Характерная деталь, много говорящая о напряженности обстановки последних мирных дней: когда штаб руководства учением пришел на плавбазе «Эльбрус» в Одессу, командующий войсками Одесского военного округа генерал-полковник Я. Т. Черевиченко не смог лично встретить начальника ГМШ ввиду тревожного положения на границе, не позволявшего удалиться от средств связи. А когда встреча все же состоялась, командующий войсками округа познакомил гостей с «последними фактами вторжения иностранных самолетов в советское воздушное пространство», а также «с донесениями о наблюдаемом передвижении румыно-немецких войск за Дунаем и Прутом»{171}
.Информацию о том, что угроза нападения со стороны Германии нарастает, Ф. С. Октябрьский получал постоянно и от разведывательного отдела штаба флота. Его начальник полковник Д. Б. Намгаладзе все чаще докладывал о многочисленных фактах нарушения границы немецкими военными самолетами. Буквально за несколько дней до нападения разведотдел вскрыл факт сосредоточения германских транспортов в портах Румынии.
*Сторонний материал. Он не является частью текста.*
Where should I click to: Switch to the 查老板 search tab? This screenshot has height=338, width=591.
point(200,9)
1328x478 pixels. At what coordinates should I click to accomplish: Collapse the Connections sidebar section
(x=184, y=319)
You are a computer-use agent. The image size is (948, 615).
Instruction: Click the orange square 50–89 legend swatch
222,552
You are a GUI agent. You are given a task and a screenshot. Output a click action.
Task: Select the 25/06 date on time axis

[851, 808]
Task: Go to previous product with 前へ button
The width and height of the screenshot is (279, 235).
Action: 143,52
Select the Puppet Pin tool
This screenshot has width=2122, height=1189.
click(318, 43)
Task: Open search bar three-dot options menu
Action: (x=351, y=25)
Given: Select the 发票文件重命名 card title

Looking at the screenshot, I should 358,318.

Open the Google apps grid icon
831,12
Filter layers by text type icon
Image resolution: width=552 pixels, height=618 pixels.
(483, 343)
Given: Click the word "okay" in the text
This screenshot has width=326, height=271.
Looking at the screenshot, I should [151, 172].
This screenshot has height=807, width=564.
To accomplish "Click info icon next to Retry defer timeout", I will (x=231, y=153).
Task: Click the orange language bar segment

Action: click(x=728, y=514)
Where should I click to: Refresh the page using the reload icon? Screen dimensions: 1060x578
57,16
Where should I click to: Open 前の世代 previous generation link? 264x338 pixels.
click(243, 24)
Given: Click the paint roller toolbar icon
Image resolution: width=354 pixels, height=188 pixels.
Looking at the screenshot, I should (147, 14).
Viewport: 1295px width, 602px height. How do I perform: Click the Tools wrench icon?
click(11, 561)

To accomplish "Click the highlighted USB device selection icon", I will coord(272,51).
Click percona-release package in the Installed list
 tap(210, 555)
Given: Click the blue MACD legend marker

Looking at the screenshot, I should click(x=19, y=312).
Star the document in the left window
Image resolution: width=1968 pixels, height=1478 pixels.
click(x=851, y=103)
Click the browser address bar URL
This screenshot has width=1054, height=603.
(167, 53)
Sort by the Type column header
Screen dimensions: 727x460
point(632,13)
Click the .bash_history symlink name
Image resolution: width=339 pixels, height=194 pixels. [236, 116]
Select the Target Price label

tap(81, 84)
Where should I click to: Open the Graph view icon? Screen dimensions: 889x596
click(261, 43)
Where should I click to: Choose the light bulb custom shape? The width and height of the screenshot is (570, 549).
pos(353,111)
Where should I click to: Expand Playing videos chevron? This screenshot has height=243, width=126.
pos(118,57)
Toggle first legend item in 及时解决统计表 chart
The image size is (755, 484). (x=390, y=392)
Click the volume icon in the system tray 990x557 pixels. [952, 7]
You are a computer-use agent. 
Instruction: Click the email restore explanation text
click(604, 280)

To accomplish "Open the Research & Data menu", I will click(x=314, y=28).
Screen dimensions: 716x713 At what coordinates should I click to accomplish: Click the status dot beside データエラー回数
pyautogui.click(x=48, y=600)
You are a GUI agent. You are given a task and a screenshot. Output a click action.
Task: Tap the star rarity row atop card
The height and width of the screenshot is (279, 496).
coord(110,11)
Факт, незначительный с точки зрения гражданского человека, много говорил профессиональным морякам.
Не могли не насторожить и показания перебежчика, задержанного моряками Дунайской военной флотилии и настаивавшего на том, что Германия готовится к скорой войне с СССР{172}
. Конечно, будущий противник мог и специально забросить перебежчика в целях дезинформации — такой вариант не исключался, но вкупе с другими разведсведениями показания румына выглядели убедительно. Наконец, 21 июня полковник Д. Б. Намгаладзе доложил запись открытой передачи английского радио, в которой говорилось, что нападение Германии на Советский Союз ожидается в ночь на 22 июня.Напряженность обстановки нарастала, но, по признанию члена Военного совета флота Н. М. Кулакова, «у нас недоставало данных, чтобы во всем разобраться». При этом, как он утверждал в своих воспоминаниях, командование ЧФ отнюдь не было дезориентировано известным сообщением ТАСС от 14 июня 1941 г., в котором, как известно, ширившиеся слухи о близкой войне Германии против СССР объявлялись происками британской пропаганды. «Оно [сообщение ТАСС. —
Так совпало, что именно 14 июня началось описанное выше учение ЧФ совместно с частями Одесского военного округа. О том, что никакой деморализации сообщение ТАСС не внесло и обстановка, в которой проводились учения, отличалась неослабной бдительностью, «может дать представление такая деталь: был установлен особый сигнал, означавший, что учение прерывается и флот немедленно переходит на ту степень повышенной боевой готовности, какая будет назначена… Флагманам соединений и их заместителям по политчасти, — как вспоминал Н. М. Кулаков, — говорилось прямо: не исключено, что развитие событий заставит перейти от учения к боевым действиям…
Учение продолжалось по своему плану. На западном побережье Крымского полуострова был высажен десант. Хорошо показали себя морские летчики, подводники. Адмирал Исаков дал высокую оценку действиям кораблей и высадившейся дивизии. 18 июня учение закончилось, и корабли стали возвращаться в Севастополь. Разбор маневров планировался на 23 июня. Адмирал Исаков объявил, что задерживаться не может, и, поручив проведение разбора Военному совету флота, отбыл в Москву».
Возможно, кто-то из моряков и надеялся хотя бы на небольшую передышку, как это обычно бывает у людей, хорошо потрудившихся и честно выполнивших немалую работу. Однако Ф. С. Октябрьский, проконсультировавшись с наркомом и ГМШ, сохранил оперативную готовность № 2. А на следующий день из Москвы поступила директива наркома Кузнецова о введении такой степени готовности на всех флотах.
Субботний вечер 21 июня внешне мало отличался от обычного, предвыходного. Личному составу кораблей, свободному от вахты, были предоставлены отдых и увольнение на берег. «Выходов кораблей на боевую подготовку на следующий день не планировалось. В Доме флота давали концерт артисты московской эстрады…»{174}
Так начиналась война
Филипп Сергеевич Октябрьский оставался в служебном кабинете. С полным напряжением функционировали и дежурные структуры штаба флота.
Тревожное ожидание не обмануло. Примерно в 01.00 ночи Октябрьский получил телеграмму наркома ВМФ СССР о переводе флота на повышенную оперативную готовность. Краткий разговор с адмиралом Н. Г. Кузнецовым состоялся и по телефону.